Her memory is spotty after that… the brown color of her friend’s tennis outfit… an EMT asking her name… the Wellington Regional Interventional Radiology (IR) team getting her ready for her procedure… someone taking off her earrings in preparation for surgery.
“The next thing I remember was when I woke up and saw that beautiful Dr. [Emilio] Lopez with his mask on and his twinkling eyes looking down on me,” Arcano said through tears. “I will never forget that face and those eyes.”
Arcano had suffered a stroke. Specifically, she had a blockage of the left middle cerebral artery, the vessel that is primarily responsible for delivering blood to the left side of the brain. A clot in this area of the brain is potentially devastating. After the blockage was confirmed, she was sent to IR, where she had the clot removed by Lopez through a minimally invasive procedure. She was discharged from the hospital a few days later.

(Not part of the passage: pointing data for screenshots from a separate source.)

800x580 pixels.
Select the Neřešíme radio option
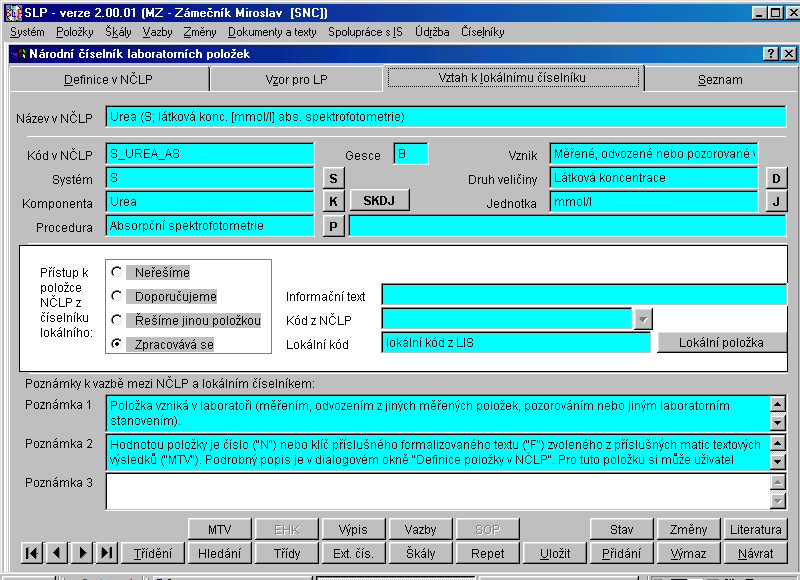point(118,272)
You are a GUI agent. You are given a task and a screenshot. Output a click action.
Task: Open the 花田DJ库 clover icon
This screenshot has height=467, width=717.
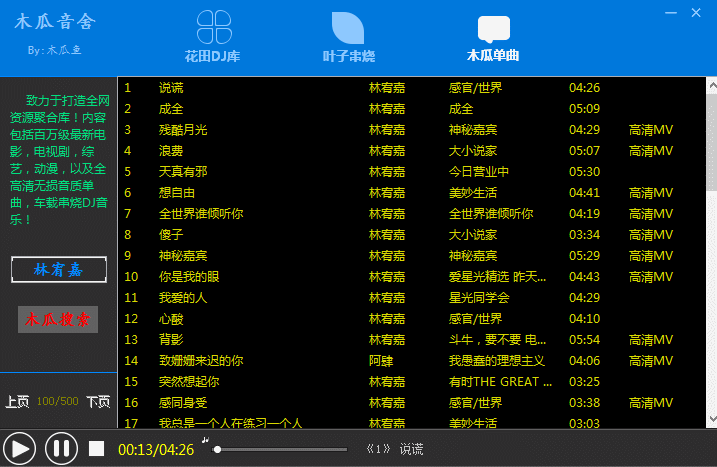pos(218,28)
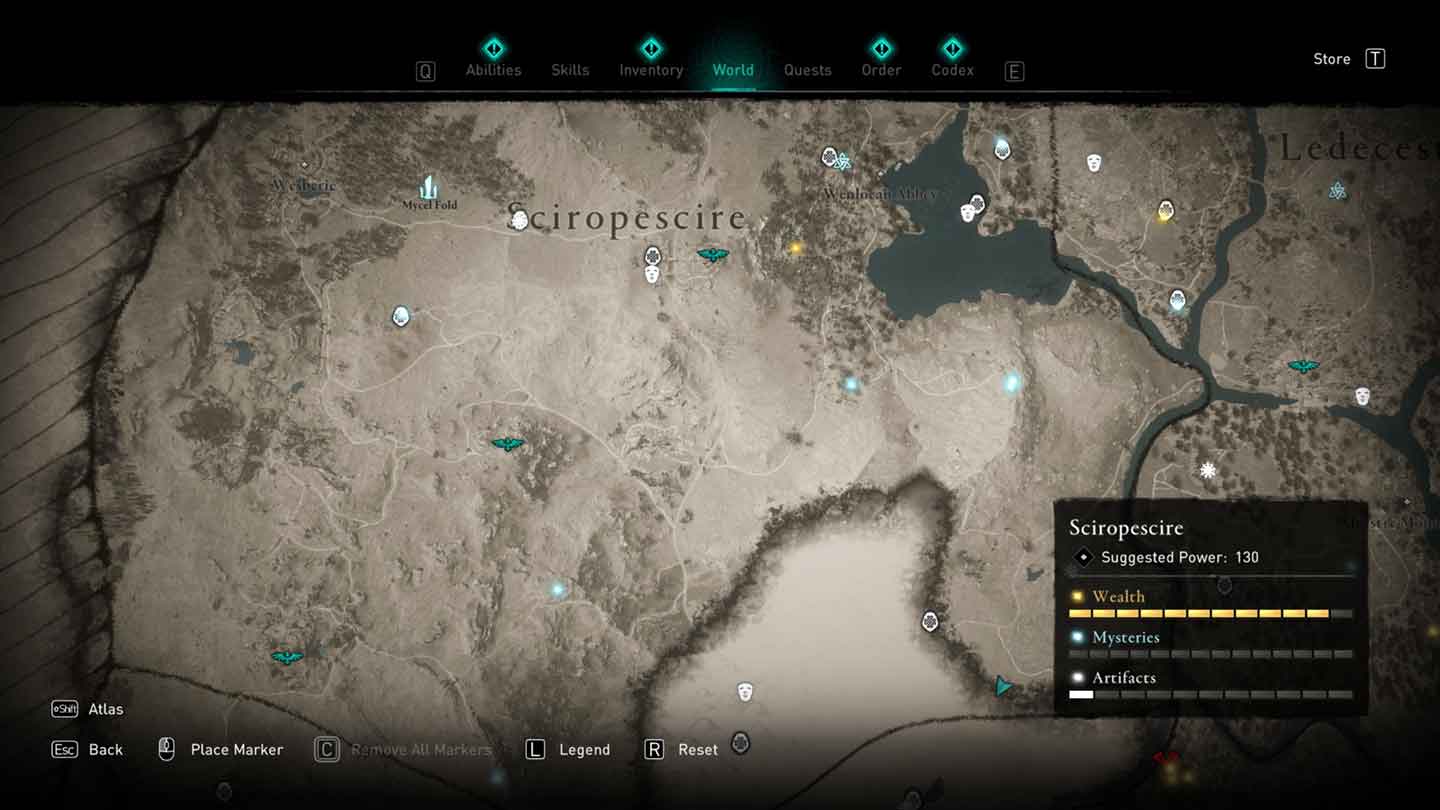The width and height of the screenshot is (1440, 810).
Task: Click the teal player arrow marker
Action: point(1003,686)
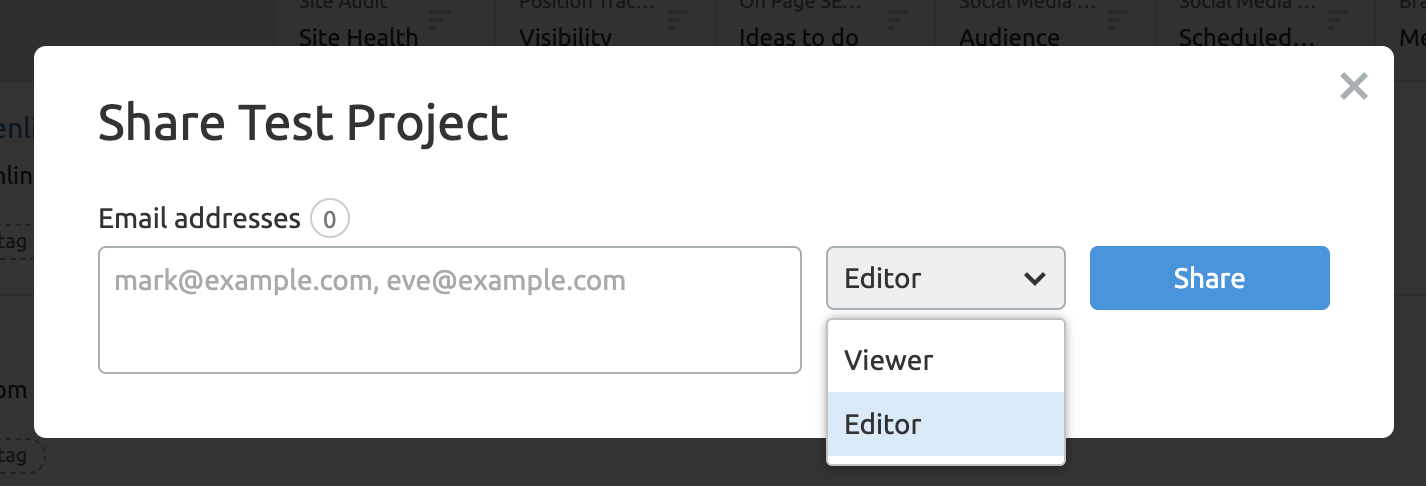This screenshot has height=486, width=1426.
Task: Select the Visibility column header
Action: tap(565, 38)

“Her exceptional response has been remarkable,” Lopez said. “To go from a possibly debilitating stroke to playing tennis is phenomenal. It was a team effort, from the ER, IR, post-op and her care on the floor — everyone played a part in her outcome.”
Since going home, Arcano has completed a few weeks of rehab to strengthen her right arm and leg and to work on her balance. After a loop recorder was installed to monitor her heart activity for atrial fibrillation, she was released with no restrictions. In fact, she returned to the tennis court about two months after her stroke and is actively playing tennis again, as well as playing golf, walking and working out in the gym.
Arcano admits that she was a little nervous in her first tennis match after her stroke, but that is to be expected. She lost that match, but honestly, the outcome was irrelevant. Her return to the courts was enough of a victory for a woman who not that long before had lost her vision and could not respond to questions while lying on those very same courts. Her life is almost totally back to normal with the exception some difficulty writing, but she is practicing it every day, and her handwriting is getting better.
As a former dialysis nurse in Brooklyn, N.Y., Arcano has had quite the life — a life that was saved by the multi-disciplinary team at Wellington Regional and the EMS crew who worked frantically to deliver her from the tennis court to the ER. Once she arrived at the hospital, her care team was made up of several medical specialties working together with the singular goal of saving Arcano’s life.
“Dr. [Christopher] Hawk, one of the doctors involved in implanting the loop recorder, said, ‘My hat’s off to Dr. Lopez. I can save a heart, but he saved your soul,’” Arcano added.